I agree with Glasswall that it is difficult for the skilled addressee to extract much from Avecho that is clear and unmistakable. I accept that the skilled addressee would have been very interested in the posts, but the skilled addressee would, in my judgment, not have taken from it what Clearswift submits. Specifically, in my judgment, Avecho does not disclose a number of teachings of the Patent.

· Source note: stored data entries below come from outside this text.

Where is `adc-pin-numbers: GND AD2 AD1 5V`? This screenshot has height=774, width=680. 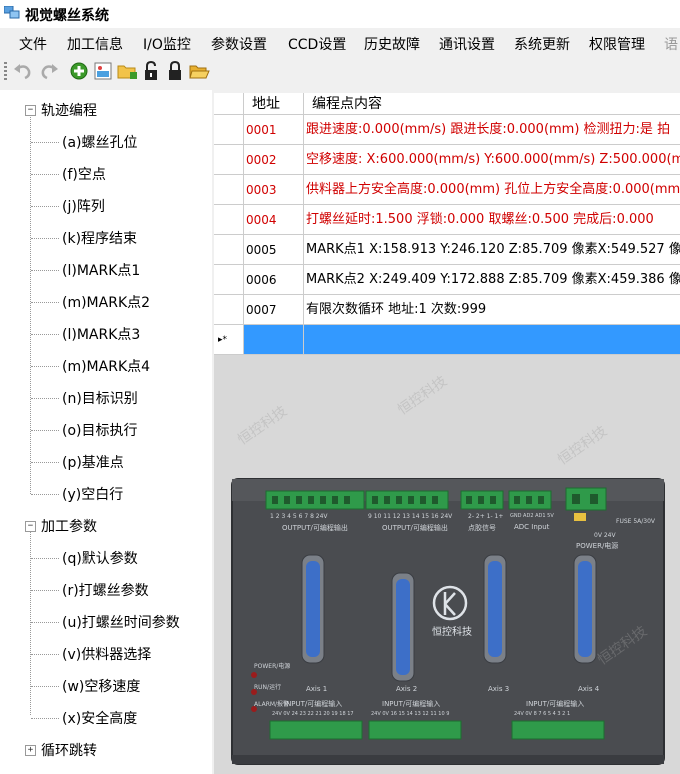 adc-pin-numbers: GND AD2 AD1 5V is located at coordinates (532, 516).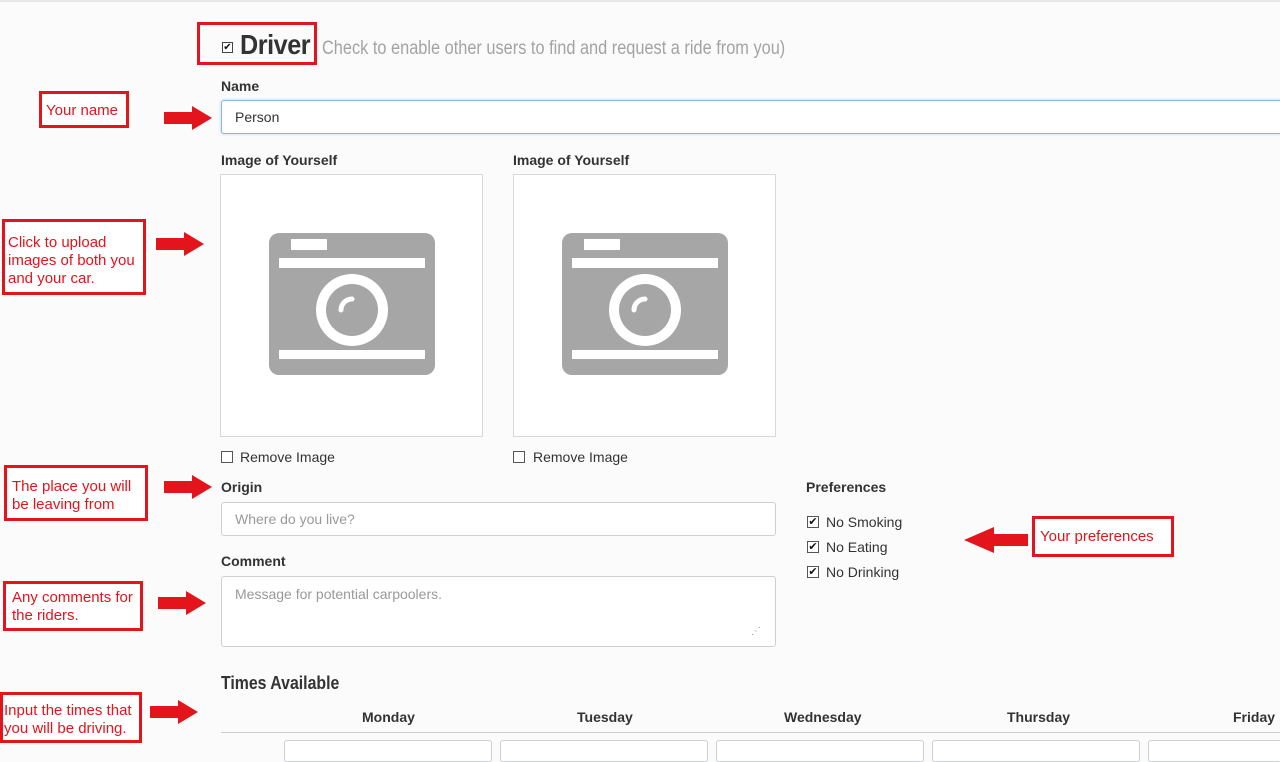 Image resolution: width=1280 pixels, height=762 pixels. I want to click on no-drinking-checkbox: ✔, so click(813, 572).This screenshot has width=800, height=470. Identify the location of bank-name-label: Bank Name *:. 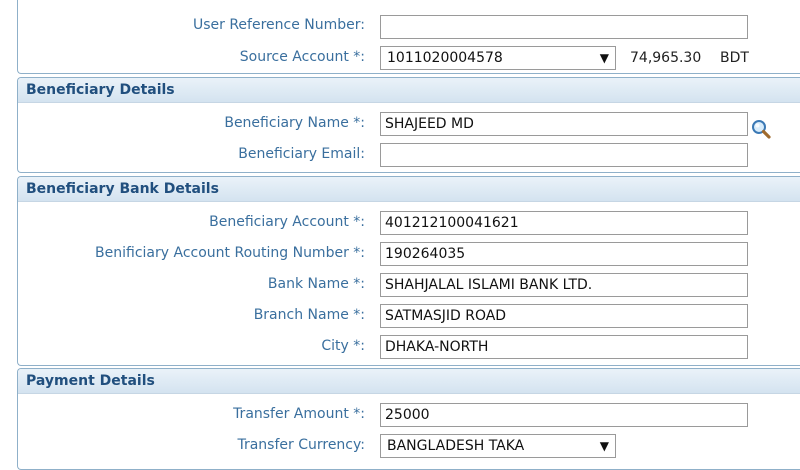
(316, 284).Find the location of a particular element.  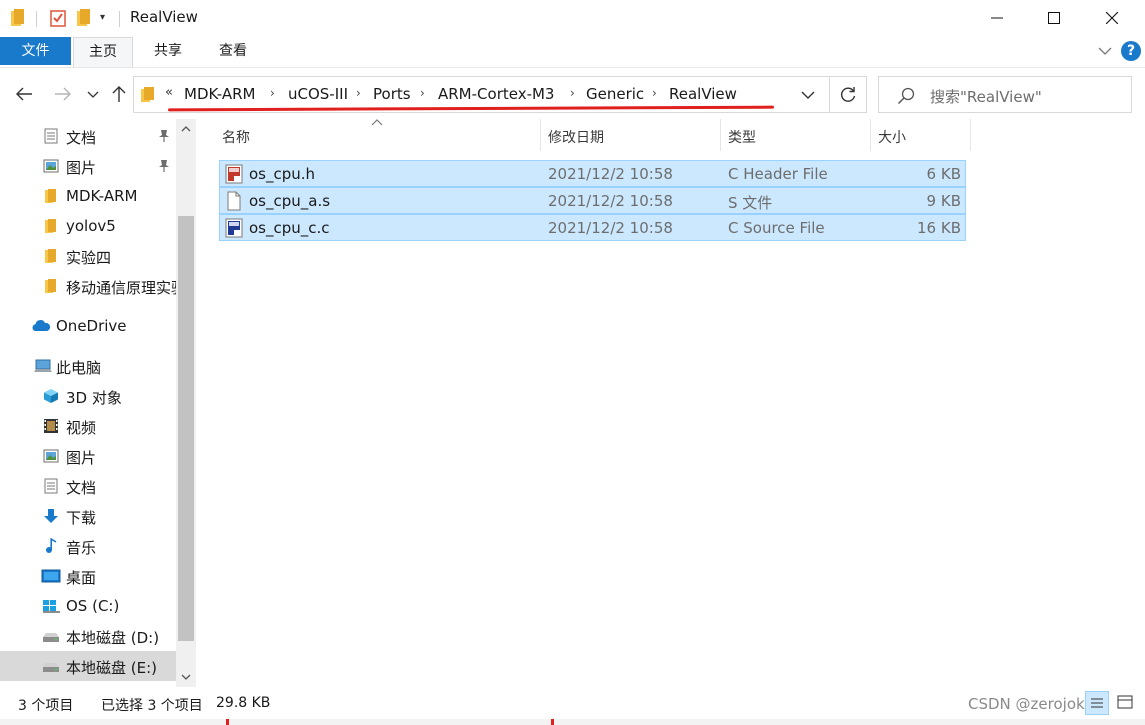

Whilst the software would assess file type for the purpose of scanning and removing unwanted code, this would not be sufficient to parse the file so as to extract the content data;
Avecho does not disclose parsing of each part in accordance with the relevant specification followed by regeneration;
Avecho does not disclose parsing to content level. Whilst Avecho discloses stripping macros from Office documents, stripping “nasty” tags from HTML emails etc, none of these requires a full parse of the file, or a parse to get down to the content level;
Rewriting is not the same as regeneration: Avecho does not provide for
regeneration; and
Whilst Avecho discloses a threat filter, it provides none of the detail as to the threat filter of the Patent as set out above.
Is the Patent obvious over Avecho?
I have found, contrary to Clearswift’s submission, that Avecho discloses comparatively little. For the same reasons as set out above in relation to parsing/regeneration and the threat filter in Cohen, I do not consider that the additional disclosures I have found the Patent to make would be obvious over Avecho.
Conclusion
In my judgment, for the reasons set out above, the Patent is not obvious over Cohen or Avecho. Clearswift’s application for revocation of the Patent is therefore dismissed.
Post Script
Following my provision of a draft copy of this judgment to the parties in the usual way, Clearswift’s counsel provided me with a 38 paragraph document expressly said to be pursuant to his duty under Re M [2008] EWCA Civ 1261 “to raise with the judge not just any alleged deficiency in the judge’s reasoning process but any genuine query or ambiguity which arises on the judgment. Judges should welcome this process.” To address the alleged deficiencies of reasoning, I added a number of paragraphs to this already overly-long judgment to attempt to deal with counsel’s concerns.